Но зато остался плод его удивительного, гениального ума: принцип разрушения сверхтвердых пород, на котором теперь можно было изобретать и строить установку, и искать среду, в которой бы при разрыхлении породы алмаз не дробился. Осталось пятеро учеников, боготворивших бежавшего кумира, и еще набор словесных оборотов и выражений, например, «протереть шары» – то есть выпить…

Идея извлекать алмазы электроимпульсным способом в газовой среде у Насадного возникла, когда он увидел, как варят аргоном нержавеющую сталь. Два месяца он сидел в лаборатории, подбирая соотношения целого букета газов, пока не отыскал оптимальной пропорции и случайно не открыл принципы их ионизации.

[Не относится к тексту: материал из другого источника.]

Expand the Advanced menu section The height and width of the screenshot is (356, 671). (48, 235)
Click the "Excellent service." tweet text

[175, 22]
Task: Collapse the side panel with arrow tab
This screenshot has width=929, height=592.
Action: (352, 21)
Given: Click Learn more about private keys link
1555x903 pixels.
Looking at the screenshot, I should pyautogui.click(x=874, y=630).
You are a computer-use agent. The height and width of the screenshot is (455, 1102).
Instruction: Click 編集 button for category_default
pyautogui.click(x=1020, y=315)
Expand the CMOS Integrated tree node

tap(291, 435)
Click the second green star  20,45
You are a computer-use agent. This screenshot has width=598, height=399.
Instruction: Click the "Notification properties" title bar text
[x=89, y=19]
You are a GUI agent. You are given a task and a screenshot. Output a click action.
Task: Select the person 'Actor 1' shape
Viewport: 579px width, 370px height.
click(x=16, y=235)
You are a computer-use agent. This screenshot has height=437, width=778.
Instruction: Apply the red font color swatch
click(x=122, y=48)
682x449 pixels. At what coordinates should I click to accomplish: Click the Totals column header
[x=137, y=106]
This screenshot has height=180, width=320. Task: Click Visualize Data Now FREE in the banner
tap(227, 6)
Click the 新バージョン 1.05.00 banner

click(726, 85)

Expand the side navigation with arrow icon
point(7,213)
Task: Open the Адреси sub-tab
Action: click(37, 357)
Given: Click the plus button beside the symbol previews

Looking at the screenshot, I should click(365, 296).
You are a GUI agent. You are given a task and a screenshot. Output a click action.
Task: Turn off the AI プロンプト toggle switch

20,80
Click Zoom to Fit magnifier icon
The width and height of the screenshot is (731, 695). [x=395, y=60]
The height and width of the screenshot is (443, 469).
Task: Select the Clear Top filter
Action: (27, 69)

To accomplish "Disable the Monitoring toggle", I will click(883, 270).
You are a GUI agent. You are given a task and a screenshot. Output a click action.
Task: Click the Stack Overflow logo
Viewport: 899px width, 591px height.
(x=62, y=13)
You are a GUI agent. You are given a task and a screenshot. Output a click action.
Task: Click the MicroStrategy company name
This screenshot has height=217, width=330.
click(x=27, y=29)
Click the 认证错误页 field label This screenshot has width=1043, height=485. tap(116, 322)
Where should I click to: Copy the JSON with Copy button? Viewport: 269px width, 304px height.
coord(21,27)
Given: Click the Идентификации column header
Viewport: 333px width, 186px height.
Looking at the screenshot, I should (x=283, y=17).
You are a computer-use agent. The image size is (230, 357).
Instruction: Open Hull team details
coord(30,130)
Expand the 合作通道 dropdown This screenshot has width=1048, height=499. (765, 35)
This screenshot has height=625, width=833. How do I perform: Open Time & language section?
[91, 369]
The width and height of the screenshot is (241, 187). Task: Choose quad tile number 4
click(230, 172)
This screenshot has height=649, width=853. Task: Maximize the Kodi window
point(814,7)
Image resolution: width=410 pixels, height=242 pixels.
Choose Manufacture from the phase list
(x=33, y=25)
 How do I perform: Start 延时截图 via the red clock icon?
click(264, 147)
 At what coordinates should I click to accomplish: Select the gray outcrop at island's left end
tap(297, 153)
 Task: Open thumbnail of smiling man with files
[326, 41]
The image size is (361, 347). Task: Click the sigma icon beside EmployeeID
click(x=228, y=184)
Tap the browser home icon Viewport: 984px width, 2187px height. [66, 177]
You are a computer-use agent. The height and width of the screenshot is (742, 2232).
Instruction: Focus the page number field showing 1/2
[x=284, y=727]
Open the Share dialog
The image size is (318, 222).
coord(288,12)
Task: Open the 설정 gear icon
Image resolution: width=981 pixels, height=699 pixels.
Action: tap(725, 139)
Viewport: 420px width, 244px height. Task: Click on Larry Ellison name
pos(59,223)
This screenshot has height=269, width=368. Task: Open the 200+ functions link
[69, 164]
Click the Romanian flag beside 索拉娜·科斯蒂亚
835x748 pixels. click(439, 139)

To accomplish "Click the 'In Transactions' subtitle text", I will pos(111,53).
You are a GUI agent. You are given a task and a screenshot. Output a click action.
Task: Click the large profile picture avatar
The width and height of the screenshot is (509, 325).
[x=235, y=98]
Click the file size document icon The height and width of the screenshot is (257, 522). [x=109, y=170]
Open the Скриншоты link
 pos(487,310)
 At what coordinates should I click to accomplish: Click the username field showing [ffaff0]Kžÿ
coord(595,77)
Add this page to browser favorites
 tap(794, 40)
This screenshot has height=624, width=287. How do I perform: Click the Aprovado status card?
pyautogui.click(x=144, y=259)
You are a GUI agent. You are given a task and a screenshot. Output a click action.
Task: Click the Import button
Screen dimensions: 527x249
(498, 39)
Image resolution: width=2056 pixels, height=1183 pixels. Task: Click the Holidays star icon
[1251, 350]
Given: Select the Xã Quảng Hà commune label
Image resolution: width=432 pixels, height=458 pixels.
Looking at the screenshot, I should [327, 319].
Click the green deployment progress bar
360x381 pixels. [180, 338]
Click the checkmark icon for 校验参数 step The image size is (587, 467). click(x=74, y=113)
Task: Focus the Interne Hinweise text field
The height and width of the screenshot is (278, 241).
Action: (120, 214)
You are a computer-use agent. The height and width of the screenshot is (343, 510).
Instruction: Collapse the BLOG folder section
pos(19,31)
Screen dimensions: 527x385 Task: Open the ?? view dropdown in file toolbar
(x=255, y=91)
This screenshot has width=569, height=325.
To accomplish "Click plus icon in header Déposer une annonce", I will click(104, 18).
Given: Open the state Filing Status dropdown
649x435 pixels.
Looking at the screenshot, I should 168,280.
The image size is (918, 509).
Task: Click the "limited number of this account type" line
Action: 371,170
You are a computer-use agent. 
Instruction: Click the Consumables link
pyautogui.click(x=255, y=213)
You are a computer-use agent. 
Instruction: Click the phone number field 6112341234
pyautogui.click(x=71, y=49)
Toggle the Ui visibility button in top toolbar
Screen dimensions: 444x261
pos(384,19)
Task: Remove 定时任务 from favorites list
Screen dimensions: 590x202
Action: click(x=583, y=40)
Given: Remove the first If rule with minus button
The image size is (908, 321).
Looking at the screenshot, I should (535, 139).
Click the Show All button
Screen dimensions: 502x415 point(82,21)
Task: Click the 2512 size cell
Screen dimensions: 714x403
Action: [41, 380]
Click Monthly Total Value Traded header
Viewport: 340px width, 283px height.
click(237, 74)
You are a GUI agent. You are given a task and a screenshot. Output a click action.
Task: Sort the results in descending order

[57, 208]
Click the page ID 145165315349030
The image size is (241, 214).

В этом, как он считал, и заключался секрет его «ноу-хау»…

Когда установка была полностью готова, испытана и на столовском подносе лежала куча извлеченных алмазов, академик пригласил государственную комиссию. Это был уже восемьдесят шестой год, все ждали перемен, обновления и радости. Однако комиссия не аплодировала, на все внимательно посмотрела, указала на недоработки, все строжайше засекретила и удалилась, вручив вторую звезду Героя. Авторов у изобретения было двое, но Ковальчука разыскать так и не смогли, чтобы наградить орденом Ленина и Ленинской премией, хотя и подавали во всесоюзный розыск.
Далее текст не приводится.